Sunday, 26 February 2012


The project plan

Aims, Objectives and Final Output(s) of the project 

Trenches to Triples (T3) will provide Linked Data markup to 200 collection level descriptions and 6,000 item level catalogue entries relating to the First World War from the Liddell Hart Centre for Military Archives, an archive holding Designated Status from the MLA for the national significance of its collections. In so doing, the project will improve access to information at King’s in anticipation of the centenary celebrations of the War and meet already sustained demand for original material about the First World War. The project will also add value to JISC investment in the projects Open Metadata Pathway and the most recently awarded Step Change project (see http://openmetadatapathway.blogspot.com  for more information about Open Metadata Pathway and Stepchange).

The main outputs of this project will be:

  • Development of tool for the creation and validation of Linked Data markup of catalogue data
  • RDFa data created and validated for 200 collection level descriptions and 6,000 item level catalogue entries from the Liddell Hart Centre for Military Archives 
  • Development of web service to publish the RDFa data
  • Toolkit providing guidance on archival workload, cost and technical requirements for RDFa data creation and processing
  • Tested approach to updating and editing of legacy catalogues, and creation of Linked Data analysis and re-export of A2A catalogue data


Wider Benefits to Sector & Achievements for Host Institution 

The benefits this project will bring to the host institution and the wider HE sector are as follows:

  • Increased accessibility of a body of World War One research material for academic and popular research
  • New level of granularity for World War One subject (concepts and complex subjects), corporate, personal and place names added to processed data and to UKAT service for export and publication
  • Exemplar of linking summary and detailed archive catalogue descriptions with image metadata
  • Development of tool for the creation and validation of Linked Data which will be available to the wider research community
  • Toolkit providing guidance on archival workload, cost and technical requirements for RDFa data creation and processing for use by other institutions considering the use of Linked Data


Risk Analysis and Success Plan 

Risk
Probability 1-5
Severity 1-5
Score
PxS
Archives to prevent  / manage risk
Difficulty in recruiting and retaining staff
1
3
3
The archivist post will be widely advertised in the professional press and lists. In the event of difficulty, a secondment will be offered which is likely to prove attractive to young professionals seeking to develop their knowledge. The Departments of War Studies, Defence Studies, English and Psychiatry can draw upon a large pool of postgraduates with an interest in the First World War. We have a very open view of disciplinary requirements. Technical staff are already in place and knowledge sharing during the course of the project will provide some resilience. In the event of staff losses agency staff will be brought in or secondments from the Department of Digital Humanities or similar sought.
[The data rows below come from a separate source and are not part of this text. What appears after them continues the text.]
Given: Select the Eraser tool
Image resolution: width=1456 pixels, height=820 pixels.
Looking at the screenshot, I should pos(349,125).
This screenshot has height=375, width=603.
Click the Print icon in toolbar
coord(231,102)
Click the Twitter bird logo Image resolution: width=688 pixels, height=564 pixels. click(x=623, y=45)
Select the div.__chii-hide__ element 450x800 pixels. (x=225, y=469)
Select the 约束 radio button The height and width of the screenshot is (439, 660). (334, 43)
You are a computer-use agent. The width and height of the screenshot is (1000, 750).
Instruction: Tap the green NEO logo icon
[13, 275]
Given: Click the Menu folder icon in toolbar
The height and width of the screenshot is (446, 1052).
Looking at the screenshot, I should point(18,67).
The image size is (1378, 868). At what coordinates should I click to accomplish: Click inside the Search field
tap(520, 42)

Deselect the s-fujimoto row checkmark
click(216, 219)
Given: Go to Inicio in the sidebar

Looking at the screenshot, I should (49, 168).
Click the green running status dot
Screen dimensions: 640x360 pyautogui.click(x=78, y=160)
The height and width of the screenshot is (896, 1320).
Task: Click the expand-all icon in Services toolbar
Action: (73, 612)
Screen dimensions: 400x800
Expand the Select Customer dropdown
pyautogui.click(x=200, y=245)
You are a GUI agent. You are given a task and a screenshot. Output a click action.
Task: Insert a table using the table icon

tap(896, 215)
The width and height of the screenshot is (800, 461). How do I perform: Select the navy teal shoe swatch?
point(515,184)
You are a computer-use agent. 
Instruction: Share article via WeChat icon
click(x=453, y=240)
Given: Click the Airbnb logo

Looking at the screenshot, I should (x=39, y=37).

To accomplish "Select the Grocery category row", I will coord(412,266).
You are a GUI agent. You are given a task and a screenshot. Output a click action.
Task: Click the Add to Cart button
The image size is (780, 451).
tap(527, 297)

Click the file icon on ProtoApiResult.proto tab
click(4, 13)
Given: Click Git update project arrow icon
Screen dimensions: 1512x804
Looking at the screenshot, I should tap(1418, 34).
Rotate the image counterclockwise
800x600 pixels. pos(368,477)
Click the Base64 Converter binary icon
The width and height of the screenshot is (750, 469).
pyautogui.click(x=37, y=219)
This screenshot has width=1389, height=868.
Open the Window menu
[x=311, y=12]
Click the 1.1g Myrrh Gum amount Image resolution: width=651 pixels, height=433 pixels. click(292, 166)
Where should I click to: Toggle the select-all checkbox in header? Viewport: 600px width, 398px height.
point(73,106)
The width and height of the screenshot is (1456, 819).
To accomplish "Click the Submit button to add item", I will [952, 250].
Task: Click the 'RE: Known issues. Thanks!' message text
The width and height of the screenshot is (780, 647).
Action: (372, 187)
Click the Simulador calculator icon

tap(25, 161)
Technical development sub-contractor (Imagiz)  goes into receivership
2
2
4
Member of development company to act as independent consultant
Terms to be ‘linked’ insufficiently scoped
2
1
2
Pilot test phase to refine methodology for selecting of concepts, subjects ,corporations and dates  with outcomes reviewed and prioritised by an academic focus group to ensure effective use of resource. Employment of postgraduate researchers familiar with World War One to ensure terms include a reflection of new research trends. Detailed project planning.

Failure to meet project milestones
2
3
6
Produce project plan with clear objectives. Continuous project assessment and close communication between project manager, technical leads, and JISC programme manager to ensure targets are realistic, achievable and focus on project goals.


IPR
IPR in all reports and other documents produced by the project will be retained jointly by King’s College London and ULCC but made freely available on a non exclusive license as required/advised by JISC. All software and data created during the project will be made available to the community on an open licence. We will respect the licence model of all third parties and during the project, most of which is made available under open source licences.

Project Team Relationships and End User Engagement 
The project will be overseen by a board comprising: Patricia Methven, Director of Archives and Information Management (Chair); Geoffrey Browell, Senior Archivist, King’s College Archives Services; Lianne Smith, Archives Services Manager, King’s College Archives Services; Rory McNicholl, Senior Developer, ULCC; Pete Vox, Developer, Imagiz; Richard Davis, Development Manager and Technical Coordinator, ULCC; and the archivist and postgraduate researchers recruited for the project. Representation will also be sought from relevant projects funded in the programme call and from JISC itself. Geoffrey Browell will service as the Technical Coordinator for the project. Lianne Smith will manage the project including timetabling, oversight of staff employed, budget management and liaison with JISC. Day to day work will be undertaken by recruited archivist who will be responsible for coordinating the work of postgraduates recruited to ensure the robustness of terminology chosen across a arrange of disciplines.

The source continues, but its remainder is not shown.